Bill Parcells leaving? To do what, coach the Islanders?

Bill Parcells
Despite their 1-6 start, the Jets never quit on Bill Parcells.
Bill Parcells isn't going anywhere. Where does this stuff come from every year? All Parcells has to do is grumble about this situation or that, this little annoyance or that, and the world walks away convinced that the Tuna's ready to hang it up.

Why? What in the Parcells' history would provide fodder for such lunacy? Is it his remarkable analytical ability to make a blue sky sound slate-gray? Is it his relationship with the sporting press, which ranges from barely-got-through-that-news-conference-without-exploding to "Here, can I borrow that staple-gun for a minute?"

Is it just Parcells, the Moan, that causes people to hallucinate that he has got something else he'd rather be doing?

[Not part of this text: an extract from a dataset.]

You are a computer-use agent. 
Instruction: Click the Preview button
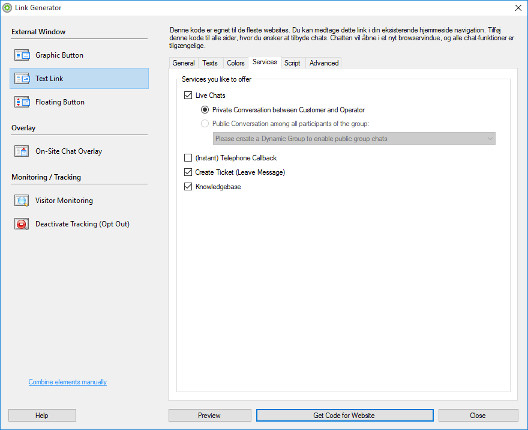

We don't see it. Sure, Parcells walked away before, but that was then and this is now. That was the Giants and this is the Jets, and wasn't there a team in between, too?

We have seen Bill Parcells in the TV studio.

Let's face it: The man was born to coach.

And he will retire from coaching someday; this just isn't the day. Not with the Jets doing what they're doing, in the face of what they have faced, in this last year of the century. This is a team that looked like a mortal lock to go into the tank after losing its catalyst quarterback in the first game of the season -- and then began to fulfill the promise of that lock, staggering to its bye week with a 1-6 record and a coach with an upside-down smiley face plastered on his mug.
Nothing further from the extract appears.